While, at first sight, this seems like unmitigated bad news - higher interest rates, after all, hurt stock prices - the effects of central bank interest rate policies on equity values is a little more ambiguous. There are several forces that come into play:
a. The Interest rate effect: Did the Fed raise interest rates last week? Not really. First, the only rate that the Fed has direct control over is the Fed Funds rate, i.e., the rate at which banks borrow from the Fed for emergency short term funding, a very small proportion of overall loans. Second, while it is true that the Fed's actions can affect market interest rates, the effect is more at the short end of the term structure than the long end. Thus, an expansionary central bank can push short term rates down but has relatively little influence over long term rates. That is also the reason why yield curves can become downward sloping, when central banks adopt restrictive monetary policies. In both valuation and corporate finance, it is the long term interest rate that determines discount rates and value.
b. The Inflation effect: Monetarists have long argued that the primary job of a central bank is to keep the currency from being debased, by holding inflation in check. Building on that theme, it has also been shown fairly conclusively that the biggest factor driving long term interest rates is expected inflation. Thus, a central bank that raises short term rates may be viewed by markets as fighting inflation, which can cause long term interest rates to fall contemporaneously.
c. The Economic Growth effect: For better or worse, central banks have also been assigned the role of custodians of economic growth. Thus, central bankers have to weigh the inflation fears against the real growth consequences, when raising or lowering rates. Markets therefore view the central bank's final actions as signals of what the central bank thinks about future economic growth. Thus, it is argued that a central bank that raises rates will do so only because it has information that leads it to believe that economic growth is strong enough to withstand the rate increase.
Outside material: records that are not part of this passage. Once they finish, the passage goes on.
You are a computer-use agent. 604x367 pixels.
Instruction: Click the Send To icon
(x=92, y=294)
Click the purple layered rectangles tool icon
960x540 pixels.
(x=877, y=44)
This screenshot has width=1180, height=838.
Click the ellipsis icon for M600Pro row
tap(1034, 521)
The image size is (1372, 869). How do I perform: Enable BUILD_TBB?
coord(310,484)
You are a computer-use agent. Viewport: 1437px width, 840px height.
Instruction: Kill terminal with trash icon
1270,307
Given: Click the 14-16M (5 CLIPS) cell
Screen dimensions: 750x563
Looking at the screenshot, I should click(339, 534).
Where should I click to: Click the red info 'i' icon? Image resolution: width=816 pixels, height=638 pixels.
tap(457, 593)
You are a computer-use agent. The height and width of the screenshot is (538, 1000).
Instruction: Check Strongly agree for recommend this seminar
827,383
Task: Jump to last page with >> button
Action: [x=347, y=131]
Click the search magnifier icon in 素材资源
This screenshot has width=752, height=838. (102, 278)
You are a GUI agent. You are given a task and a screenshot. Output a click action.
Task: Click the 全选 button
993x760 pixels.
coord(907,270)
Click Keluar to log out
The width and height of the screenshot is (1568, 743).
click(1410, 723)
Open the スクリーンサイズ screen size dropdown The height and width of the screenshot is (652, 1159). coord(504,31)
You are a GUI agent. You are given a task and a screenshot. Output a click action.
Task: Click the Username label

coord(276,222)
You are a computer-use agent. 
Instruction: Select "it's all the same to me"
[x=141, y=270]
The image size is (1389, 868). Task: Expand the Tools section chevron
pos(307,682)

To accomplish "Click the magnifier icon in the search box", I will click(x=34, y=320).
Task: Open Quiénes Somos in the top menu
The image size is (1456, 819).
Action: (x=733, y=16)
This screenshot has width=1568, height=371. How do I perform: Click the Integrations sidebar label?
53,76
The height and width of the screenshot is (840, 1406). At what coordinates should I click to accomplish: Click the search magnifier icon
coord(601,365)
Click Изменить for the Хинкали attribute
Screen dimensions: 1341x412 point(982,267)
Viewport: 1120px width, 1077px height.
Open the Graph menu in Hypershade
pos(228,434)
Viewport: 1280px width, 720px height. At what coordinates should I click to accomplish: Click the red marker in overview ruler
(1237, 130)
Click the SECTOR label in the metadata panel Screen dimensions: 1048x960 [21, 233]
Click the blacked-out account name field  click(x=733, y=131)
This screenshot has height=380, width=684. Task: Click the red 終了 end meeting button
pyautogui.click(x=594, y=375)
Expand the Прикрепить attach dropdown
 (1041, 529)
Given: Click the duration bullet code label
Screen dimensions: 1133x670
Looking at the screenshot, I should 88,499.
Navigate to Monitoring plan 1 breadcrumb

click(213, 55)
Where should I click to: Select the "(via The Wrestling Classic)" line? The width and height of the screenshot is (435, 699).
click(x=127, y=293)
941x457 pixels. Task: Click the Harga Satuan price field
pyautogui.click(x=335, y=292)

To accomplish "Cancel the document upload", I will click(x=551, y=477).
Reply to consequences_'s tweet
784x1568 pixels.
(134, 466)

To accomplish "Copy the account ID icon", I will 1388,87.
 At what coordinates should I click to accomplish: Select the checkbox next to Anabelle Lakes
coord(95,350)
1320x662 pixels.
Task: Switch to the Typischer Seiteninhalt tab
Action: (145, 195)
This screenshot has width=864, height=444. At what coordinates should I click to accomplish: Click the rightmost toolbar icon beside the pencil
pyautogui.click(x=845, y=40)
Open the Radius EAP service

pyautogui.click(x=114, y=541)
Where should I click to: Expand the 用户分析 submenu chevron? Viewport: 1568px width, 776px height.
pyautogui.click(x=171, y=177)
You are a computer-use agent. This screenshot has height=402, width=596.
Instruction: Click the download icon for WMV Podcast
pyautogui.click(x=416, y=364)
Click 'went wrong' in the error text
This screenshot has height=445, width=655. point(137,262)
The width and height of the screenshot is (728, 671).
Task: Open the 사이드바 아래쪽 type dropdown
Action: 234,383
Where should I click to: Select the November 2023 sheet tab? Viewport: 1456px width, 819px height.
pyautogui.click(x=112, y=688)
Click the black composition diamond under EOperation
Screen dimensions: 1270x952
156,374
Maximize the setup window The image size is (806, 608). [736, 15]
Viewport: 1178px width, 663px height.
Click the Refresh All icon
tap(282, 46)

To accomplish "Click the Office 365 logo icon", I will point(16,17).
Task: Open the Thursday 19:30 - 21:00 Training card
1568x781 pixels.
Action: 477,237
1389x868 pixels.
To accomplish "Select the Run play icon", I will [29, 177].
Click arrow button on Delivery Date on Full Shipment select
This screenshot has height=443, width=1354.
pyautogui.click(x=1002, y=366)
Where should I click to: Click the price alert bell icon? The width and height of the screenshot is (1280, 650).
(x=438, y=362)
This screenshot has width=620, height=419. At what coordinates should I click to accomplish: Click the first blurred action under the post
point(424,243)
Ironically, a rate increase can then be viewed as good news about future economic growth.
So, what do I think will happen to stock prices if central banks raise interest rates? Rather than give you the classic, "It depends ..." response, let me take a stand.
- If the central bank is viewed by markets as informed, independent and credible, a rate increase should be good news for markets; the real growth effect should dominate the effect on short term rates.
- If central banks are viewed as weak and/or uninformed, their actions will have little effects on markets, in the most benign case, and have negative effects, in other cases. As an example of the former, think of Japan in the 1990s, where the central bank was viewed as ineffectual. As an example of the latter, think of almost any Latin American country's central bank in the 1980s.
The bottom line. It is in every economy's best interests to have a central bank that is viewed as strong and effective, since the actions of the bank may be the last, best defense against economic meltdowns. Unfortunately, central banks become easy scapegoats for politicians, when economies stumble. Take the president of Argentina, Christina Kirchner, who recently fired the Argentine central banker (after repeatedly misfiring):
Count me among those who will not be investing in Argentine companies in the near future. And how about the US? Ben Bernanke, the Fed Chair, was made to jump through hoops by senators, before they voted on renewing his chairmanship. Not surprisingly, they wanted him to promise that he would put employment above inflation in his decision making..... Poltical short sightedness knows no borders.